[Stored dataset items]
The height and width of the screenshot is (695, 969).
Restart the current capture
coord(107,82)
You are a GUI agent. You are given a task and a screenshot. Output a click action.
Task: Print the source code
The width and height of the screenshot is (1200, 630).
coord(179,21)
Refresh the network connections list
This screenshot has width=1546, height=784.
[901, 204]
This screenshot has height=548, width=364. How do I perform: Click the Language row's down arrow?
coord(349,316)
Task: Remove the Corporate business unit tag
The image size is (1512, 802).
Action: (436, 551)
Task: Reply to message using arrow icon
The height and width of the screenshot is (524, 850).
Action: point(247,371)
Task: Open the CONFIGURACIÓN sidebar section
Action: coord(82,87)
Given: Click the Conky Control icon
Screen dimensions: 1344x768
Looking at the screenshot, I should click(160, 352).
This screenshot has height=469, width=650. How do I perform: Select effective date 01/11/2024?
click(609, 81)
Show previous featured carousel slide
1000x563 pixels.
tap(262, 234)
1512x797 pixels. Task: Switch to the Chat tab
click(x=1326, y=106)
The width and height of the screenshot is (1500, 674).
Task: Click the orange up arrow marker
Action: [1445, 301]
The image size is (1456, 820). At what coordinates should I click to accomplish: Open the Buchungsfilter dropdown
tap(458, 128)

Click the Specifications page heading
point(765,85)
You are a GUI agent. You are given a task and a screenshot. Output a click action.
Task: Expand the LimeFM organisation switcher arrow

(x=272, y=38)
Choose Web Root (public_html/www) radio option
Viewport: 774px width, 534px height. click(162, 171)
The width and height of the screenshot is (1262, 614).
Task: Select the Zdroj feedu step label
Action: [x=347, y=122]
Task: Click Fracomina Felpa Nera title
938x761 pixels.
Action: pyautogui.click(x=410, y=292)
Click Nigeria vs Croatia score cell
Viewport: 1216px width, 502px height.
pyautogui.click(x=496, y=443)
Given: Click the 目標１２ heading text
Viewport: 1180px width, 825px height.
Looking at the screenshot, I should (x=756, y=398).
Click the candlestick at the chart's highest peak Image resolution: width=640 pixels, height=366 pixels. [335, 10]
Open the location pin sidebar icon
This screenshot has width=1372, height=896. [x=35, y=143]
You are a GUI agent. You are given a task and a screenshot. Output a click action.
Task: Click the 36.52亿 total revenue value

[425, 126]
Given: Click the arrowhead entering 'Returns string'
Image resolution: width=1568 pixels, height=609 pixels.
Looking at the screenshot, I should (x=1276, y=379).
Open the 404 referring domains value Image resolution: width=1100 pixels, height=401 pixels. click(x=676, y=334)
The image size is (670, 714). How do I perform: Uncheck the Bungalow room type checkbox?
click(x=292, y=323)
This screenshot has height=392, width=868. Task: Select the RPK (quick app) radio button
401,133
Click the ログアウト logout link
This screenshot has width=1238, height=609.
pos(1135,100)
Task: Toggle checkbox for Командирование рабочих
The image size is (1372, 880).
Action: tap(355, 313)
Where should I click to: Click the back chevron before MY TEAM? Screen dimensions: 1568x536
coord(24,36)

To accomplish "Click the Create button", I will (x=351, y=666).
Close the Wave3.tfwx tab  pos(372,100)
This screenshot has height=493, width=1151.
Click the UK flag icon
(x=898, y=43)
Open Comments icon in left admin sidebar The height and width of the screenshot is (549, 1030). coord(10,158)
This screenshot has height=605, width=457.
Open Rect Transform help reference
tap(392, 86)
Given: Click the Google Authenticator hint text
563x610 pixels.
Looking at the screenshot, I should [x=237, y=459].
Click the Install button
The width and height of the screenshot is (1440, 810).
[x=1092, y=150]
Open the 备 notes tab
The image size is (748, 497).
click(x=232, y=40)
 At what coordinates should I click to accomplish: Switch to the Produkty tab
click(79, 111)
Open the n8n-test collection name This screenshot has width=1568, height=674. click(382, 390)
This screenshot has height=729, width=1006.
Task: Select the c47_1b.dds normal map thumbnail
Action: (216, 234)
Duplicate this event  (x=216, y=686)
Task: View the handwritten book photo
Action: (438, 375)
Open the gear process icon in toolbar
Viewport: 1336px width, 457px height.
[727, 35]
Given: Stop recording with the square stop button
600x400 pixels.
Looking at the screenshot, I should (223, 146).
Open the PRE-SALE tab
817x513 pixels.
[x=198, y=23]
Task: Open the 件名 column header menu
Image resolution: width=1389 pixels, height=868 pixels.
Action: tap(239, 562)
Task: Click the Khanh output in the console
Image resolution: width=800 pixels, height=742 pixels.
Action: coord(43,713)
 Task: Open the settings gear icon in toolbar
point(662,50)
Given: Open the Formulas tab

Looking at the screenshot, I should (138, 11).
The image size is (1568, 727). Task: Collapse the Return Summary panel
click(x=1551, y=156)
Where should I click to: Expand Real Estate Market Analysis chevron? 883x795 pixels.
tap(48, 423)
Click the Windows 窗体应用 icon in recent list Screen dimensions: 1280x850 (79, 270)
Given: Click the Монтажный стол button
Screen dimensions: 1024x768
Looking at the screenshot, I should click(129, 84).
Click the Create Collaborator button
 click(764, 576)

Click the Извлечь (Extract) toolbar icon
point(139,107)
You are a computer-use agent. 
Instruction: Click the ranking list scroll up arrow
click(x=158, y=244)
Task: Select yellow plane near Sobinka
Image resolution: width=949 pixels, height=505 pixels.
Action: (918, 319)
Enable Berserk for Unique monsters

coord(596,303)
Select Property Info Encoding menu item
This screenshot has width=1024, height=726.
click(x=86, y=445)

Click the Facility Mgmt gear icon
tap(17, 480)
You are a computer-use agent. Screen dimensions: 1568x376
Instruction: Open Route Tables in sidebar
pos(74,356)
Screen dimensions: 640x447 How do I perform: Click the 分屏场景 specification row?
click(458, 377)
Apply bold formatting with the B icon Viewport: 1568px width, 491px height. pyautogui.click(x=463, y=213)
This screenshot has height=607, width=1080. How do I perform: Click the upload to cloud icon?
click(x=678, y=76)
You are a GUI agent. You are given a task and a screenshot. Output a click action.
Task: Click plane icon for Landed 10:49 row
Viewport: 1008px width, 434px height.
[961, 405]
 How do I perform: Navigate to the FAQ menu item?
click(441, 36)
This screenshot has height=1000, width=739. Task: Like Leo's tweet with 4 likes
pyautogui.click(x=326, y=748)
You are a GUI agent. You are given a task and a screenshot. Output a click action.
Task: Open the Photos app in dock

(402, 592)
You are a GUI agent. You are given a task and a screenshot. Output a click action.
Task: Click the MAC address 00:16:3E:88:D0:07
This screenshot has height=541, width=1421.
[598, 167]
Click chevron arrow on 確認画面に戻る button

**ACTION ITEM**
When a line in the records holds the string "text", copy that line.

**SOLVED PROBLEM**
Given: Click the 目標１２ heading text
Given: Click the Google Authenticator hint text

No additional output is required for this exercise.